WRITTEN INSTRUCTION 1:
Can you summarize the GPU sharing text in three sentences?
WRITTEN INSTRUCTION 2:
Would you transcribe the part of the GPU sharing text that opens with the words containing "CUDA hijacking intercepts" and closes with "request is submitted."?

____ TEXT PROVIDED

Introduced with A100, MIG partitions a single GPU into hardware-isolated instances with dedicated resources. Limitations: high-end GPUs only, max 7 instances, static partitioning that cannot be changed at runtime.

4.3 CUDA Hijacking

CUDA hijacking intercepts calls between the Runtime and Driver API layers. A representative is Tencent’s early GaiaGPU: it evaluates each kernel launch’s utilization impact and delays launches that would exceed quotas. Because the API surface is public, hijacking can cleanly reject or defer requests, but it lacks feedback on actual consumption (polling-based wastage) and loses control after the request is submitted.

4.4 Kernel Interception

Kernel interception sits between CUDA Driver API and the NVIDIA driver. Tencent qGPU, Alibaba cGPU, and Baidu’s GPU isolation all follow this pattern. The approach exposes fake device files (e.g., /dev/gpu0) so app calls route through an interception layer that parses and modifies parameters before forwarding to the real driver. Downside: the GPU interaction model is a black box; driver version changes can break the interception layer, making maintenance costly.

________
____ ITEMS

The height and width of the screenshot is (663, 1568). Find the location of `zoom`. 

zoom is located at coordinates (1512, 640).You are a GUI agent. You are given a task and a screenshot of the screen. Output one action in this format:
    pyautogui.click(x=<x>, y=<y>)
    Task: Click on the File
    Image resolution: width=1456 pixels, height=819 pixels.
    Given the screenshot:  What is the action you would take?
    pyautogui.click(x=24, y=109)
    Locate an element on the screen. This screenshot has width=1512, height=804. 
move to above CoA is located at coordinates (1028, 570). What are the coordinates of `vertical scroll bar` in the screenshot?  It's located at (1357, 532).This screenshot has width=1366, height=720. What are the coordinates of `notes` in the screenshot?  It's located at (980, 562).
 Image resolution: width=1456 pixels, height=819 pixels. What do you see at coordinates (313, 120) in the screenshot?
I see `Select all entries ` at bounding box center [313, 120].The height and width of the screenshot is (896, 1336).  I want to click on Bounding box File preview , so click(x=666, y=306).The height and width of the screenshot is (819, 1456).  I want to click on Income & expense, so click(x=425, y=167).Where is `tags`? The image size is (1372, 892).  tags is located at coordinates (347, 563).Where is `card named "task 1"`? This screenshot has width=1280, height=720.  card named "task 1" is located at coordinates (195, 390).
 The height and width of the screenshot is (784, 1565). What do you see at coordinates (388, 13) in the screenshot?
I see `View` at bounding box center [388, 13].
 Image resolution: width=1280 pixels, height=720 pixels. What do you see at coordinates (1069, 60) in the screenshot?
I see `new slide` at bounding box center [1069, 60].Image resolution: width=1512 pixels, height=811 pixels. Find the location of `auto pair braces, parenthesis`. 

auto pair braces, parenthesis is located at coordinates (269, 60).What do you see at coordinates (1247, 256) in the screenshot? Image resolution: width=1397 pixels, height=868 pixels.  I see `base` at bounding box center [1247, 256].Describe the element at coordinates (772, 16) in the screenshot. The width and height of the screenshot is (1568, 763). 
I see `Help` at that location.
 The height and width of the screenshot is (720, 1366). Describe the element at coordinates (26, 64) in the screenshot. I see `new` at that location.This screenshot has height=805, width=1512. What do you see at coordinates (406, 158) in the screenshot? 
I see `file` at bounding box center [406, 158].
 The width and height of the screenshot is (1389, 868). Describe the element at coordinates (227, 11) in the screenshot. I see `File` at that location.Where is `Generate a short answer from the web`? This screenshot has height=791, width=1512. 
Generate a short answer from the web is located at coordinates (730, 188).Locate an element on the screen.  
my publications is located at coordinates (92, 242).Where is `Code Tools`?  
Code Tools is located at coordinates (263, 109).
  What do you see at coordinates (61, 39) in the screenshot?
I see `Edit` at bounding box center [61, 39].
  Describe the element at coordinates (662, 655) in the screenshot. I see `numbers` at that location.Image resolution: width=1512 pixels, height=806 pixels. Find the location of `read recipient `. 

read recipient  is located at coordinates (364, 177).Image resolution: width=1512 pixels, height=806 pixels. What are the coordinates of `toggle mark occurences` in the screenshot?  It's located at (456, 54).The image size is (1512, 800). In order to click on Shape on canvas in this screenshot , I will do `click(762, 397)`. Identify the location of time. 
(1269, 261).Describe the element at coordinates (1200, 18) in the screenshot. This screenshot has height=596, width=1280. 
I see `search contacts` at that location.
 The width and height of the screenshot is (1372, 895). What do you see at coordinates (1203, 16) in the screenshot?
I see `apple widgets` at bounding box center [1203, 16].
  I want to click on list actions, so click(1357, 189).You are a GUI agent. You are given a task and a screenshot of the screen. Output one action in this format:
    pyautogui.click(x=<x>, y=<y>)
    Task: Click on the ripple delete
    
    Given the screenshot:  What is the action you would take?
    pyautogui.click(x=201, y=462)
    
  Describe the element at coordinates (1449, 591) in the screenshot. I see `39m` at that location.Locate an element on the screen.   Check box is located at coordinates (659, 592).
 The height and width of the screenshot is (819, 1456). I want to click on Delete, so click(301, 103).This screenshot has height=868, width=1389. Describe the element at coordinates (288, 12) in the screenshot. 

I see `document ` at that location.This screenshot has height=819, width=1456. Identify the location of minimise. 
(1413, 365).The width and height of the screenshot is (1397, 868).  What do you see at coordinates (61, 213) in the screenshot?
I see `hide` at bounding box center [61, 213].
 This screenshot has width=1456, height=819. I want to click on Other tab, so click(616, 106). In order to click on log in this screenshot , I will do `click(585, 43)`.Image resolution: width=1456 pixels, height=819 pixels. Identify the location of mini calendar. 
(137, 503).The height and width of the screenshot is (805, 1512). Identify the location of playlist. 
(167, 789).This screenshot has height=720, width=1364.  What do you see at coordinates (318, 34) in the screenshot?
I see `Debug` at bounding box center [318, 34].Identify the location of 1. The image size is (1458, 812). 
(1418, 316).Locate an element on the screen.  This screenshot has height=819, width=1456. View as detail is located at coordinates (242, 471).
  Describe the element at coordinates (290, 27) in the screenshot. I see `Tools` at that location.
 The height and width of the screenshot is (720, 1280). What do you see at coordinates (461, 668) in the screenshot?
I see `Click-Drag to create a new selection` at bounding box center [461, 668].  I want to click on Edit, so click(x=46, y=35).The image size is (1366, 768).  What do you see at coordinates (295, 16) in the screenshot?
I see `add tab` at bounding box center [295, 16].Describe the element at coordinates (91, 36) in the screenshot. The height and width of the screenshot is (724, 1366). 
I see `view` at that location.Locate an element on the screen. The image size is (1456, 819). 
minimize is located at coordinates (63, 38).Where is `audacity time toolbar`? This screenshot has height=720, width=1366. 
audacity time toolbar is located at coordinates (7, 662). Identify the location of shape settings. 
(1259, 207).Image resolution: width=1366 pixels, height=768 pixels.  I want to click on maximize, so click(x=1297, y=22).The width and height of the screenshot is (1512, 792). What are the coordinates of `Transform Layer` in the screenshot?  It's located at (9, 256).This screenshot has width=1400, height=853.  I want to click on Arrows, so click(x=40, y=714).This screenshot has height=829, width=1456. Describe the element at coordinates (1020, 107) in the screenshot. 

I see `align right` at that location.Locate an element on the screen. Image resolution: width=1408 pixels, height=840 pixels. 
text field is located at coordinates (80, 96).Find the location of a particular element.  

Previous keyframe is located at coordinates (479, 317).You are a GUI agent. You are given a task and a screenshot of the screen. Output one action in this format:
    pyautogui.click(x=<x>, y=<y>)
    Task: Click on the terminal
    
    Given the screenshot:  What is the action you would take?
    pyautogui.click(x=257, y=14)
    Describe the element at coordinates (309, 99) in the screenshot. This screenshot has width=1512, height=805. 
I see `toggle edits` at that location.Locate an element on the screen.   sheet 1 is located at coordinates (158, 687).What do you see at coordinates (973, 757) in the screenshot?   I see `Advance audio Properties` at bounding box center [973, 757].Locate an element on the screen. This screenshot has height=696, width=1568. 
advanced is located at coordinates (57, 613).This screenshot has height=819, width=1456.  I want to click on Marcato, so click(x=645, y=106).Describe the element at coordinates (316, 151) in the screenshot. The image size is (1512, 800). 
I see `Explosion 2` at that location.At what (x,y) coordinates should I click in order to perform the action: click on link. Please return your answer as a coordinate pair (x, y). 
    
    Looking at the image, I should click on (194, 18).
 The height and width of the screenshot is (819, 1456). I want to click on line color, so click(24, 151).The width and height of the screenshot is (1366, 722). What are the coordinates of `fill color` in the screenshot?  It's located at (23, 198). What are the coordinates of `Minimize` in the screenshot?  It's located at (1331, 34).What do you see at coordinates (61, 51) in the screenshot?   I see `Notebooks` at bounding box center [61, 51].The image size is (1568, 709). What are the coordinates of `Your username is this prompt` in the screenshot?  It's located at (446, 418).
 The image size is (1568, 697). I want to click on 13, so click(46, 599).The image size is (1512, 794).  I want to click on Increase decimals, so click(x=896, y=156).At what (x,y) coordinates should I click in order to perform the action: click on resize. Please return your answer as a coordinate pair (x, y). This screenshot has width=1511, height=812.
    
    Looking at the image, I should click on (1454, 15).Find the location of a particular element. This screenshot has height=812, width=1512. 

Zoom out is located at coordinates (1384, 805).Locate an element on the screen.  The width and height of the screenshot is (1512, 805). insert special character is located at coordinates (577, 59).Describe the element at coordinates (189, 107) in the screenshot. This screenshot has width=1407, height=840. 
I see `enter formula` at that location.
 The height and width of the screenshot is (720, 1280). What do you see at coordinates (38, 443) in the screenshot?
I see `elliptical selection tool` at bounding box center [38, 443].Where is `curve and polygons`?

________

EXERCISE ANSWER 1:
MIG, introduced with A100, splits a single GPU into hardware-isolated instances but is limited to high-end GPUs, a maximum of 7 instances, and static partitioning that cannot change at runtime. CUDA hijacking, represented by Tencent's early GaiaGPU, intercepts calls between the Runtime and Driver API layers and can reject or defer requests, but it lacks feedback on actual consumption and loses control once a request is submitted. Kernel interception, used by Tencent qGPU, Alibaba cGPU, and Baidu's GPU isolation, places a layer between the CUDA Driver API and the NVIDIA driver through fake device files, though driver version changes can break that layer and make maintenance costly.

EXERCISE ANSWER 2:
CUDA hijacking intercepts calls between the Runtime and Driver API layers. A representative is Tencent’s early GaiaGPU: it evaluates each kernel launch’s utilization impact and delays launches that would exceed quotas. Because the API surface is public, hijacking can cleanly reject or defer requests, but it lacks feedback on actual consumption (polling-based wastage) and loses control after the request is submitted.